A Letter to a Young Poet
- First edition cover 1932
- Author: Virginia Woolf
- Cover artist: John Banting
- Language: English
- Publisher: Hogarth Press
- Publication date: 1932
- Publication place: United Kingdom
- Pages: 28 pp.

= A Letter to a Young Poet =

Letter by Virginia Woolf

A Letter to a Young Poet is an epistolary essay by Virginia Woolf, written in 1932 to John Lehman, laying out her views on modern poetry.

== History ==

In 1932, Woolf responded to a letter from the writer, John Lehmann, about her novel The Waves (1931) in which he asked her to write about her views on modern poetry. Lehmann had a mission to revitalise modern poetry, and came to the Hogarth Press to enlist their help. Virginia was enthusiastic about his suggestion of a "letter to a young poet", which she thought was "most brilliant". Her essay takes the form of an epistolary letter addressed to Lehmann, and was first published in North America in The Yale Review in June 1932, and then by the Hogarth Press as the eighth in their series, The Hogarth Letters, consisting of 12 titles produced between 1931 and 1933. John Banting illustrated the covers.

Following Virginia Woolf's death, Leonard Woolf included the letter in a collection of essays published under the title The Death of the Moth and other Essays (1942).

== Premise ==

Woolf expanded the scope to include the art of poetry, literature, and in particular letter writing. In her view letter writing as an art "has only just come into existence". In Woolf's view poetry demands both facility in introspection, as well as a deep understanding of the human species.
"a work of renovation... has to be done from time to time and was certainly needed, for bad poetry is almost always the result of forgetting oneself...all becomes distorted and impure if you lose sight of that central reality"
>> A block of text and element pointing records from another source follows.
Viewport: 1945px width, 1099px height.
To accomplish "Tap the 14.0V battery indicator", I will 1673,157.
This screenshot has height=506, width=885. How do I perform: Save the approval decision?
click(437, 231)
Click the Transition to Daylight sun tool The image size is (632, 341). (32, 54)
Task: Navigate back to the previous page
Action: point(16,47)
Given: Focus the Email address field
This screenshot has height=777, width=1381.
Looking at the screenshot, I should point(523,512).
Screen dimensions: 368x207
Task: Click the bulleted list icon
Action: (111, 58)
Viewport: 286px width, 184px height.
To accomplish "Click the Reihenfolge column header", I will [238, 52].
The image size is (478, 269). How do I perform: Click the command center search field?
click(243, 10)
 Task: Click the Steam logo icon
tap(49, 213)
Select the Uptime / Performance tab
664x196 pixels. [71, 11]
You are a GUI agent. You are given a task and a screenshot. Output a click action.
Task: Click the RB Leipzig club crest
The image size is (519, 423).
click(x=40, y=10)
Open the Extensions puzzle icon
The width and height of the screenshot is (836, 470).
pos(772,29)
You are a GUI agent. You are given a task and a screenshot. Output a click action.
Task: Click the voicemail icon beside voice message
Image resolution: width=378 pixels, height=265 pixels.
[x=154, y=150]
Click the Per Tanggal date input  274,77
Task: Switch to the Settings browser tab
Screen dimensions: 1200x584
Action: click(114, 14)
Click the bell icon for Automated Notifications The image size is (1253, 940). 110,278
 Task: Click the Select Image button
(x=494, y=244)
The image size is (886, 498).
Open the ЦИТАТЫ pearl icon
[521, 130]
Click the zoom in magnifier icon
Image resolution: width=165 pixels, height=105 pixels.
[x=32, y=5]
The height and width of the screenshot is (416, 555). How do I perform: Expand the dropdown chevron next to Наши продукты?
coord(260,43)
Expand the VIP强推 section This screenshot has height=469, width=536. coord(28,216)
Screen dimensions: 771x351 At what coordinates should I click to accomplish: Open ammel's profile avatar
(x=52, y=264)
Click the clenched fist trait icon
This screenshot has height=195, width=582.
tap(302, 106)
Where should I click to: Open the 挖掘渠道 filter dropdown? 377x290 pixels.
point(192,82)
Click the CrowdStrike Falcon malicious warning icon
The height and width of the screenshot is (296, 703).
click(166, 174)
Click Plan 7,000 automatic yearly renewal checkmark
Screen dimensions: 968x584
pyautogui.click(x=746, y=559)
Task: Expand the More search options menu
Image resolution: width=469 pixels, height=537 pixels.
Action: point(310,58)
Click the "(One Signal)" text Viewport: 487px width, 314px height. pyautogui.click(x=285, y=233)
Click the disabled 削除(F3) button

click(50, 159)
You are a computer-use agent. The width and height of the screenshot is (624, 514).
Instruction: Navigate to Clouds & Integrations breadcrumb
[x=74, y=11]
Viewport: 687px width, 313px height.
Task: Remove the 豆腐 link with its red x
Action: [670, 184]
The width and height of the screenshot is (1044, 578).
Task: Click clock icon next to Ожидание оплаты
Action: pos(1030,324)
Woolf argues that indeed it is the intersection of that understanding of oneself and one's understanding of humanity that underlies the essential nature of writing "-now... that poetry has done all this, why should it not once more open its eyes, look out of the window and write about other people?", to be introspective alone is to be "a self that sits alone in the room at night with the blinds drawn". In view of the title, her admonition " And for heaven’s sake, publish nothing before you are thirty" is notable. As elsewhere in her literary criticism, such as "Modern Fiction", she felt that the writer has to come to terms with the reality of everyday life, "the common objects of daily prose—the bicycle and the omnibus". Though nominally addressed to Lehmann, her critique was addressed to a number of young poets of the day, including her nephew, Julian Bell, Stephen Spender, Cecil Day Lewis and W.H. Auden.

== Reception ==

Lehman felt her understanding of poetry was inadequate, and later parted company with the Woolfs. Her quoted examples have been criticised as not amongst the cited poet's best, a criticism she later accepted.